Chandigarh: A 29-year-old man from Uttar Pradesh who had been accused of sexually assaulting a boy and had his hand chopped off in a case of alleged religious hate crime in Haryana has been acquitted of charges against him.
Relatives of Ikhlaq Salmani had claimed that his hand was chopped by some local men in Panipat allegedly after they saw a religious tattoo '786' on his hand.
He had travelled to Panipat to look for a job in September 2020.
The police had registered a First Information Report or FIR on Ikhlaq's complaint.
However, a second FIR was filed on the same day by the men who allegedly attacked Ikhlaq, accusing him of "sodomising" a young boy in their family in August and claiming that he hurt himself when he fell on railway tracks nearby while he was fleeing.
The court has acquitted Ikhlaq of the charges against him under the strict law involving child sex abuse and has raised doubts about the prosecution's account.
It noted that the sexual assault charges had not been "corroborated by any medical evidence, which runs rather contrary to the assertions made by the victim".
"This court is of the view that because of the inconsistencies, contradictions and the improbabilities in the testimonies of the victim, his father and uncle (complainant), the presumptions have been rebutted.
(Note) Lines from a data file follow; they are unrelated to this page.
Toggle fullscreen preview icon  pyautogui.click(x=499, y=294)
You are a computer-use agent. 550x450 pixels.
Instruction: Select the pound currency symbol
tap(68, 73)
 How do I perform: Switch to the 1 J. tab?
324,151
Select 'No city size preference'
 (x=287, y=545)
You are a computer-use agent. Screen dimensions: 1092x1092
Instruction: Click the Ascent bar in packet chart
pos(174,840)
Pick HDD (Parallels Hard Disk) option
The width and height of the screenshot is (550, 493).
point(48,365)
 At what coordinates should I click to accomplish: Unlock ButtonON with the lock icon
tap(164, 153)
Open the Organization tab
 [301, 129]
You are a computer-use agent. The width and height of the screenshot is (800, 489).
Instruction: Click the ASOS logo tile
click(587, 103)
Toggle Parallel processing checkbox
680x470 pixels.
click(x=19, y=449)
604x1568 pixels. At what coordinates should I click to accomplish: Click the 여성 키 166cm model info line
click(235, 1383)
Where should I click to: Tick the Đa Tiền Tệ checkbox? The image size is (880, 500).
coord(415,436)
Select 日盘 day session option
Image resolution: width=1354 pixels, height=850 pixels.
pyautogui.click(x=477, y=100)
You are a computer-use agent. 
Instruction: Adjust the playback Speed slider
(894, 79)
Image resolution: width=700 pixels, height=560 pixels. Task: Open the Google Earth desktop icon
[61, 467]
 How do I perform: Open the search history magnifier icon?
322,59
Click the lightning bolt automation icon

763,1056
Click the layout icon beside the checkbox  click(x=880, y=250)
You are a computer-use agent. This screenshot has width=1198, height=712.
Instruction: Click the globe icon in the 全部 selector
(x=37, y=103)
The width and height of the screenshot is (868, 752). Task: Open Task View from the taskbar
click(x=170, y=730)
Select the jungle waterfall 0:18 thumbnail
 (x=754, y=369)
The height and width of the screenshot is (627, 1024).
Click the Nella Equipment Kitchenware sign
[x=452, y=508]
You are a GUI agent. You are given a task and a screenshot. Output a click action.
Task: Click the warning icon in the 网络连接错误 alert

Consequently, it is held that the testimony of the victim, his father and uncle is not sufficient and cannot become the sole basis to convict the accused," it said.
It also questioned the delay in filing the complaint about the alleged sexual assault - which the accusers had tried to explain by saying "they were searching themselves for the accused".
"Complainant has himself stated in his complaint that the accused disclosed his name and address to him before fleeing from the spot. Why they did not immediately report the matter to the police and what is need to search for the accused on their own part?" the court asked.
"A doubt is created upon the story of the prosecution, as the delay has not been satisfactory explained by the complainant. In fact, the entire version of the prosecution is improbable and has remained uncorroborated and unexplained in many aspects," the court said.